Extract to read:

★ ★ ★ ★ ★

Muskies — All Summer Long

To entice strikes from summertime muskies, remember these three keys to success.

Muskies — All Summer Long

You’re driving to the lake. Weather looks good, and you remembered your favorite hat — it still has a hint of musky slime smell. Sweet!

"All Summer Long" comes on the radio. Kid Rock. 

If you change the station, stop reading this article now. Instead, go escape to “Mandy.” #turninyourmancard

If you crank the volume and sing along to “It was summertime in northern Michigan,” then let’s talk summer muskies.

Lee Tauchen and Robbie Jarnigo of Todays Angler put out an informative podcast called “Summer Musky Fishing Techniques Podcast” (season 2022, episode 3). Because it’s nearly 46 minutes long, I’ll hit the highlights.

★ ★ ★ ★ ★

Source excerpt:
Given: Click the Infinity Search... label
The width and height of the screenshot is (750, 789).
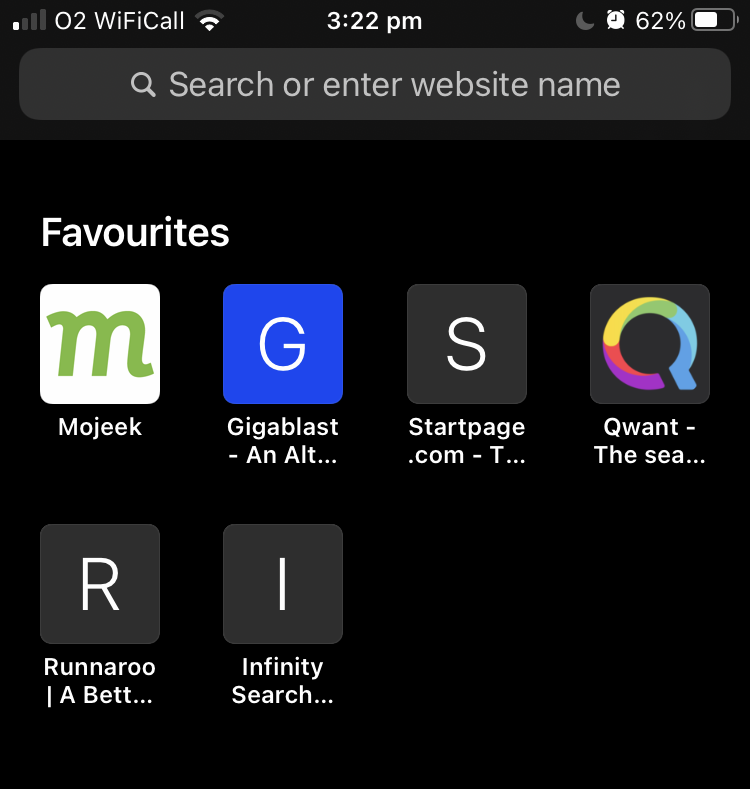Looking at the screenshot, I should (x=283, y=681).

★ ★ ★ ★ ★

Exercises to complete:
A – According to the musky article, how long is the podcast it summarizes?
B – Reproduce word for word the passage of the musky article starting at "You’re driving to" and ending at "radio. Kid Rock.".
The data have no role here.

Answer list:
A – Nearly 46 minutes.

B –
You’re driving to the lake. Weather looks good, and you remembered your favorite hat — it still has a hint of musky slime smell. Sweet!

"All Summer Long" comes on the radio. Kid Rock.